Het gezin Kuhn is in de jaren '30 naar Nederland gekomen en vestigde zich in Bussum. De grootmoeder Cäcilia Kuhn-Deutsch woonde ook in Bussum op een ander adres. Een niet-joodse familie ontfermde zich over het gezin.
Emil Kuhn was klein en stevig, had een sterke bril en was zeer doof. Hij was thermometermaker van beroep en kon goed met zijn handen werken. In 1942 maakte hij voor de verjaardag van de zoon van het bevriende gezin een oude fiets zo goed als nieuw.
Op een bepaald moment zijn de vier leden van de familie Kuhn naar Amsterdam verhuisd. Daar betrokken zij een woning in Asterdorp in Amsterdam-Noord. Een zekere dag, het was al koud, is het bevriende gezin naar Amsterdam op bezoek gekomen. In de buurt van de woning was een wijk helemaal gecamoufleerd met netten en gevlochten wilgentakken. Daar stond waarschijnlijk de vliegtuigfabriek van Fokker. De heer Kuhn was zeer opgewonden over het bezoek en moest gekalmeerd worden. Hij toonde een thermometer die hij had gemaakt. Achter in de woning stond een kleine werktafel waar een schamel lampje boven brandde.

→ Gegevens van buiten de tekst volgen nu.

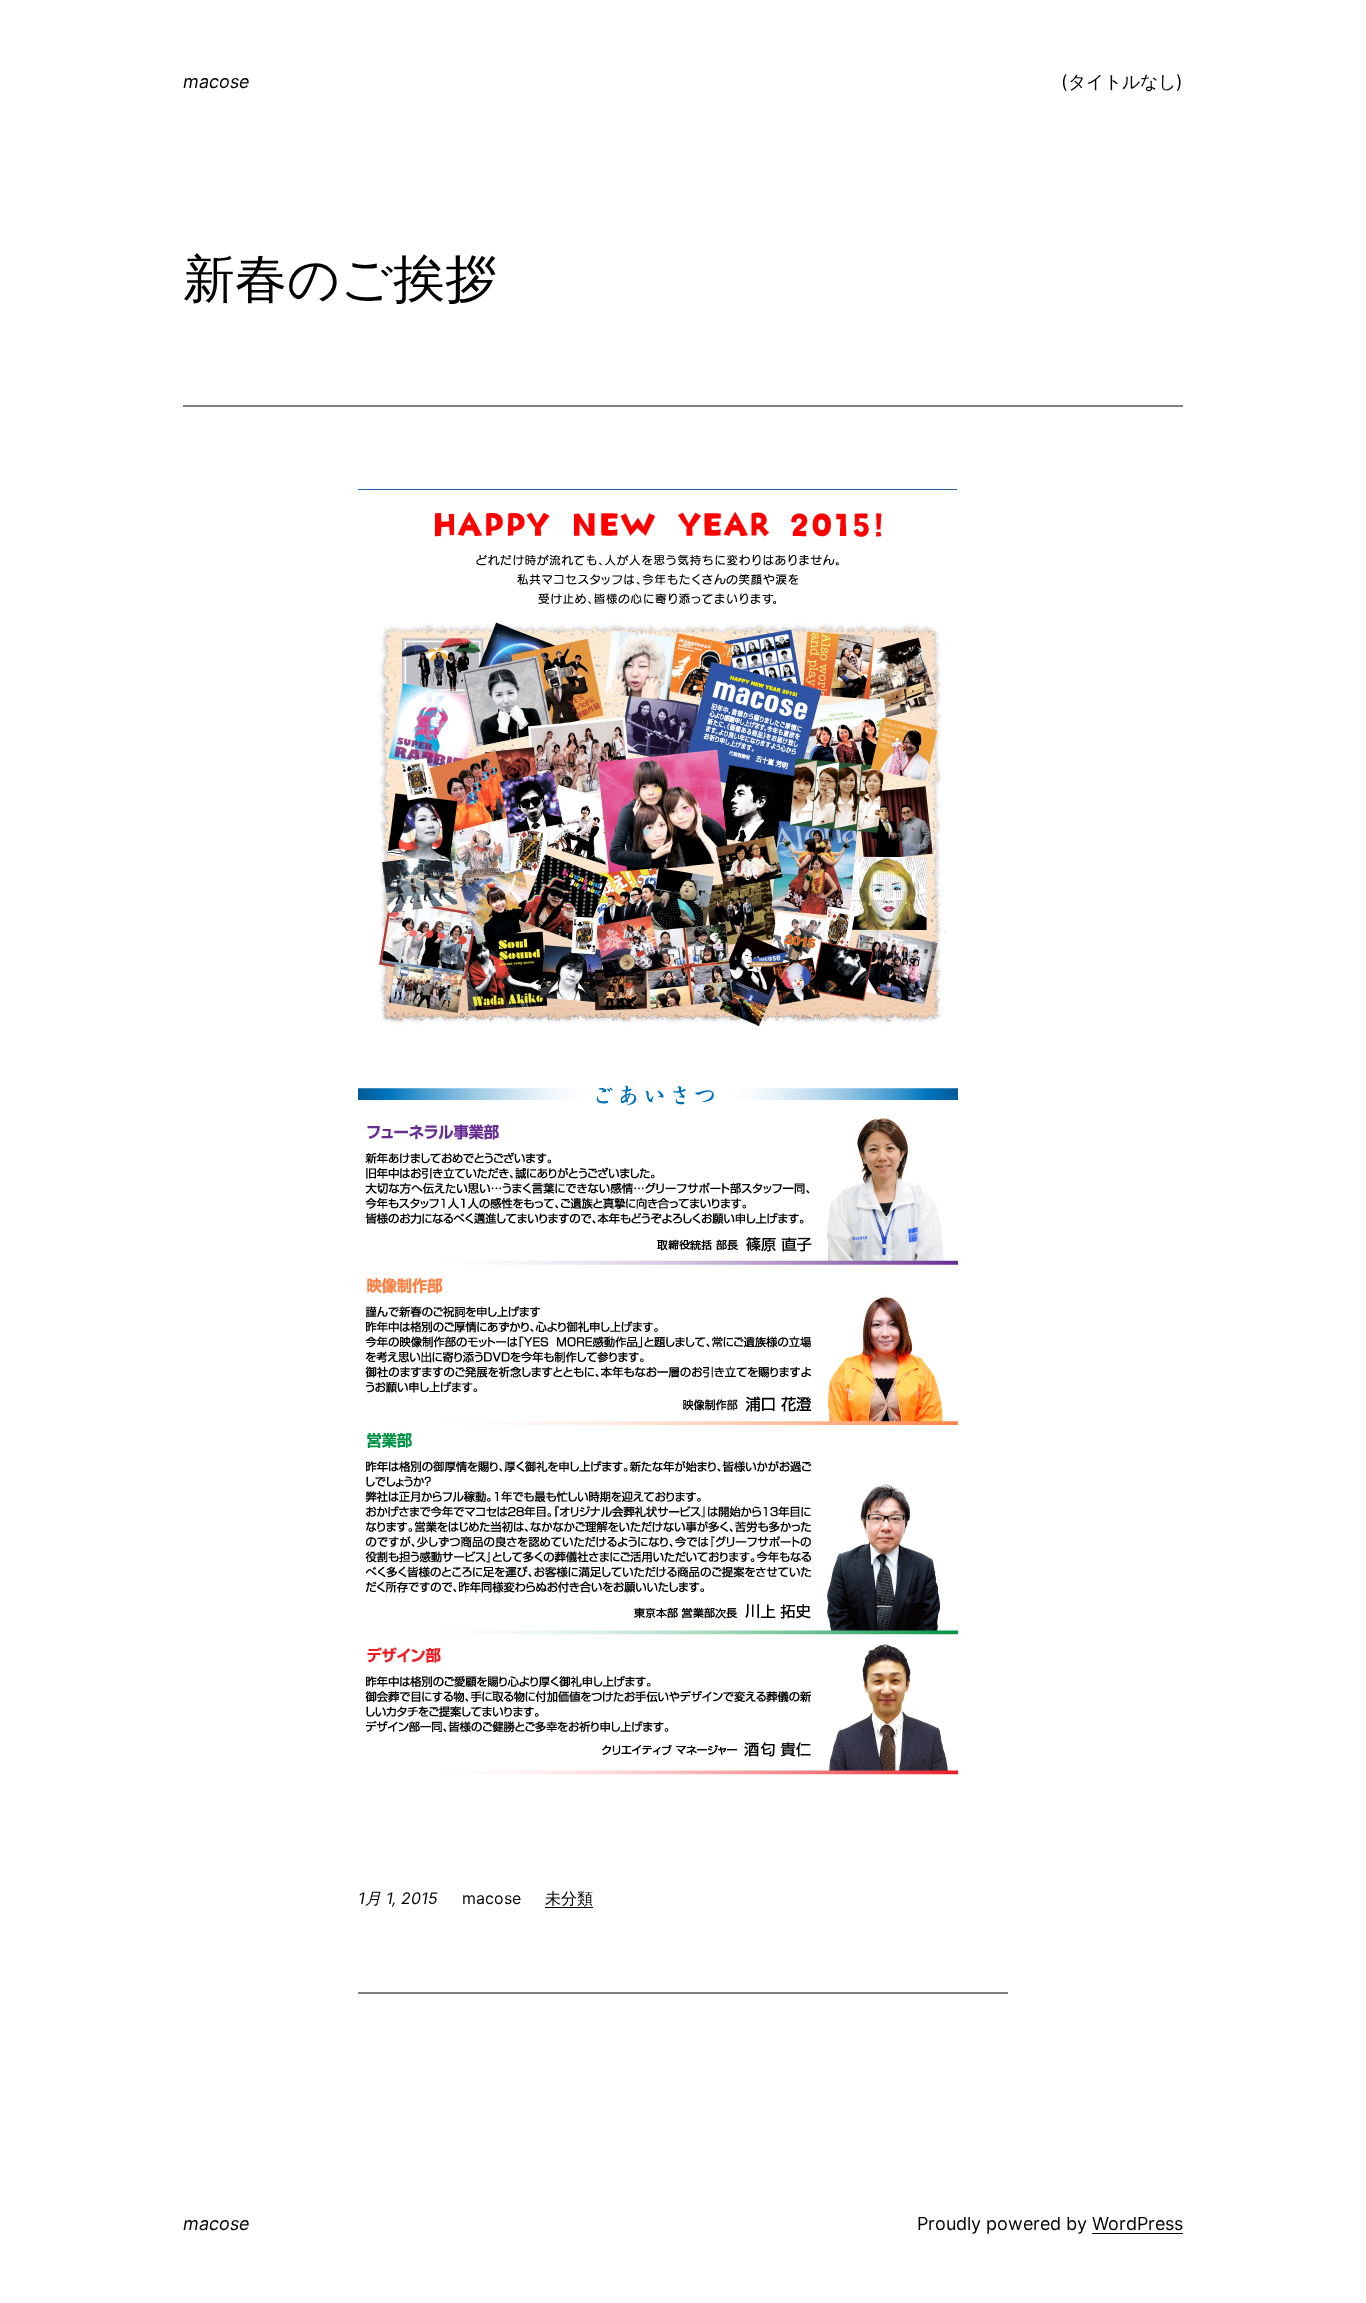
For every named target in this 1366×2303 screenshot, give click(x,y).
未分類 (569, 1898)
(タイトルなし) (1122, 81)
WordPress (1137, 2223)
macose (216, 81)
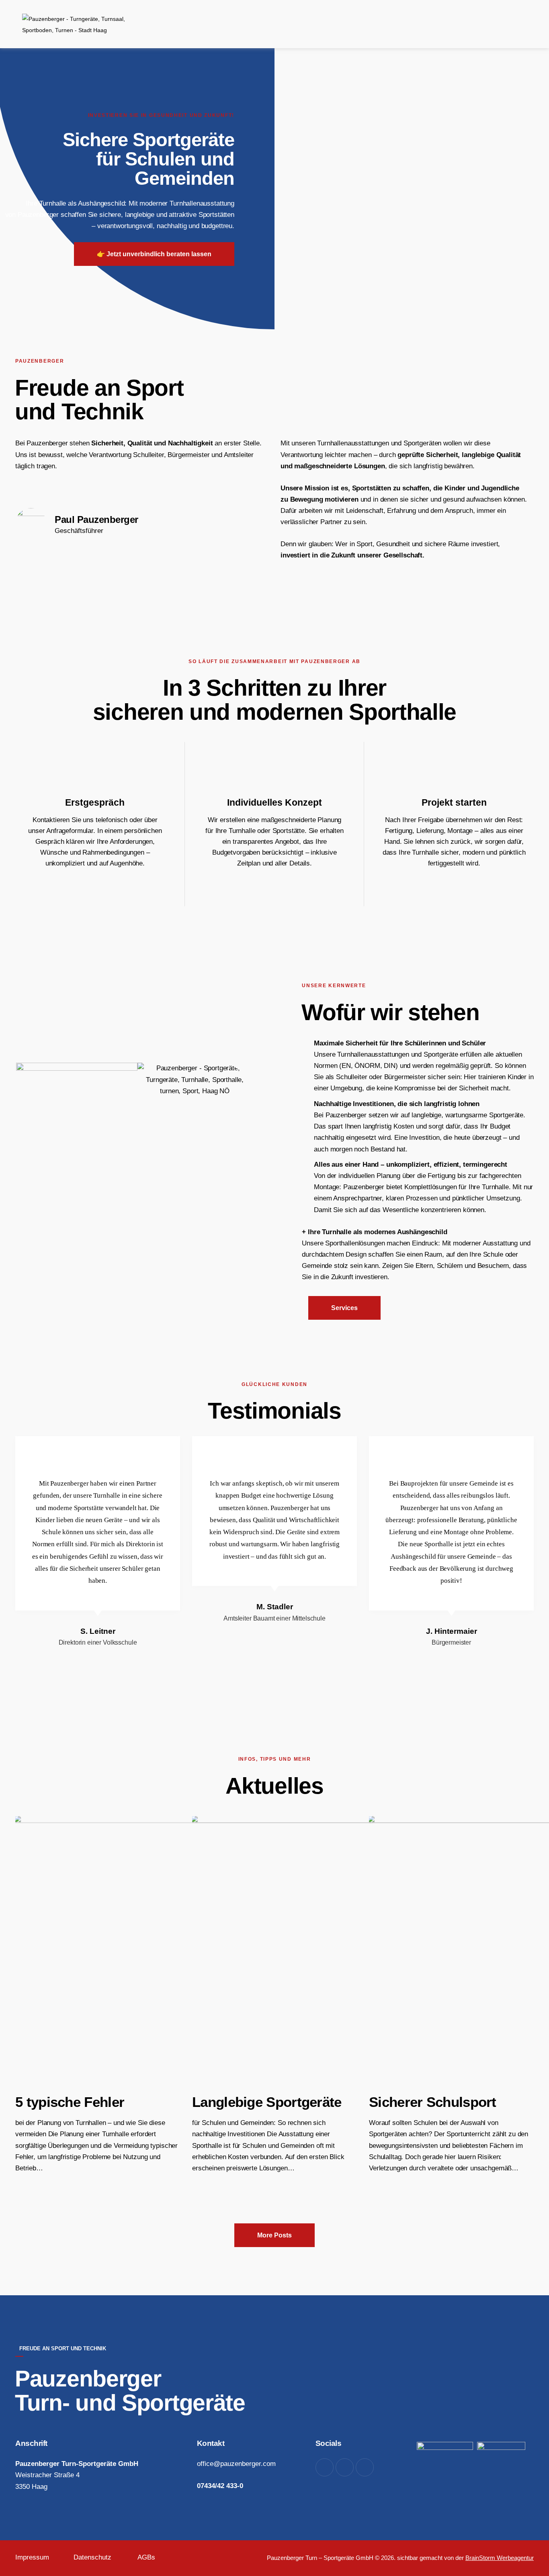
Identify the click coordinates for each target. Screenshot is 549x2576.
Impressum (32, 2557)
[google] (345, 2467)
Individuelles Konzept (274, 802)
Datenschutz (92, 2557)
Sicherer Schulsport (432, 2102)
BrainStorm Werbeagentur (499, 2557)
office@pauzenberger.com (236, 2464)
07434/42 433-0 (220, 2486)
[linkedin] (365, 2467)
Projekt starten (454, 802)
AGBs (146, 2557)
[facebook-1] (324, 2467)
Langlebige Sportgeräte (267, 2102)
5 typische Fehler (69, 2102)
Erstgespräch (95, 802)
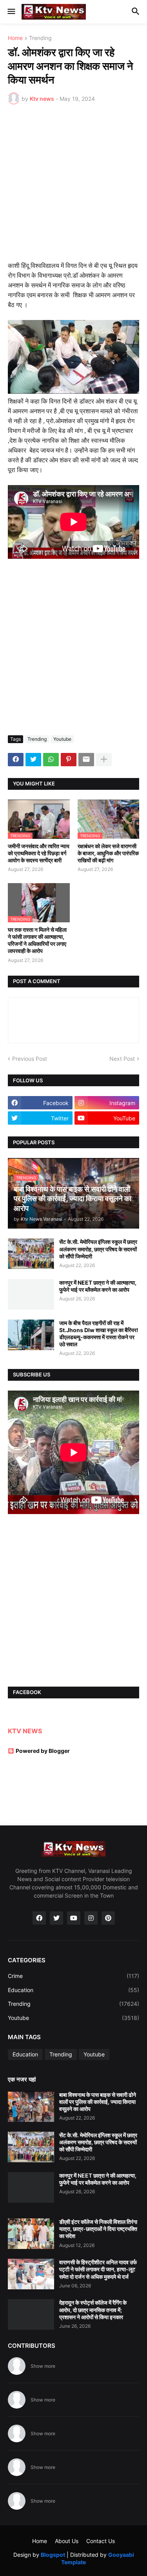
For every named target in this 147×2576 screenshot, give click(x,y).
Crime (73, 1975)
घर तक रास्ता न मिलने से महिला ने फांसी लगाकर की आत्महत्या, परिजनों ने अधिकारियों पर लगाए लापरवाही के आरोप (37, 940)
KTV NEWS (25, 1731)
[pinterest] (108, 1918)
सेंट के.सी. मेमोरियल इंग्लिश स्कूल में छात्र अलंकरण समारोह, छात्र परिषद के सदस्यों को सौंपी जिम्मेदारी (98, 1248)
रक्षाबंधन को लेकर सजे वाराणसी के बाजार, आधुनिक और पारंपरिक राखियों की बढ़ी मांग (108, 853)
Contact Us (100, 2541)
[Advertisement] (73, 187)
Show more (43, 2366)
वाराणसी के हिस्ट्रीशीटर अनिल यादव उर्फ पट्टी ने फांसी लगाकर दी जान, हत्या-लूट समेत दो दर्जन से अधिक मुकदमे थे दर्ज (98, 2269)
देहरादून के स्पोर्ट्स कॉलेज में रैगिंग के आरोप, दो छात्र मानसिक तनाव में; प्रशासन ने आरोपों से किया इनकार (93, 2309)
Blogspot (53, 2554)
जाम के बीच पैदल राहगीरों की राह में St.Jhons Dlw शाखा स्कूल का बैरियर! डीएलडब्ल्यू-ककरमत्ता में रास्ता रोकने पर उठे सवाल (98, 1334)
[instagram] (91, 1918)
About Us (66, 2541)
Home (15, 38)
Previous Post (29, 1058)
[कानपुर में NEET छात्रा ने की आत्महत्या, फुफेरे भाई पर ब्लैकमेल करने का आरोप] (31, 1294)
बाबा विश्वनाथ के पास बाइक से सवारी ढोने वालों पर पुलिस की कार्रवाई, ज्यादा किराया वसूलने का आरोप (97, 2101)
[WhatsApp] (51, 759)
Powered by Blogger (43, 1750)
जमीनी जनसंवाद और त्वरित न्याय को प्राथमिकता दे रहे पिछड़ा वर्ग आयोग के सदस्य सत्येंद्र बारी (38, 853)
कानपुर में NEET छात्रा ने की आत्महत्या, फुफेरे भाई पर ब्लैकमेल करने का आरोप (97, 1286)
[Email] (86, 759)
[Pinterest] (68, 759)
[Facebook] (16, 759)
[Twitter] (33, 759)
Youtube (62, 739)
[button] (11, 11)
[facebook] (39, 1918)
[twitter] (56, 1918)
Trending (40, 38)
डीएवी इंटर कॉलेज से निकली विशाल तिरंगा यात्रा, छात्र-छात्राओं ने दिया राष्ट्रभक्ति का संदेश (98, 2228)
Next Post (122, 1058)
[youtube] (73, 1918)
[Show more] (104, 759)
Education (73, 1990)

Dochter Sara was een aardig meisje met halflang krullend haar, roodachtig van kleur. Als ze met haar vader praatte ondersteunde ze dit door haar vaders hand te pakken en in de palm daarvan met haar wijsvinger te schrijven. Bij het afscheid kreeg de bevriende familie een koffer met voor die tijd kostbare voorwerpen mee: een wollen vest, zwarte gummi overschoenen, een gummi kruik en wat lepeltjes. De koffer zou bewaard worden voor het moment de oorlog voorbij zou zijn. In mei 1945 kwam het bericht dat de familie Kuhn was weggevoerd en niet terug zou komen.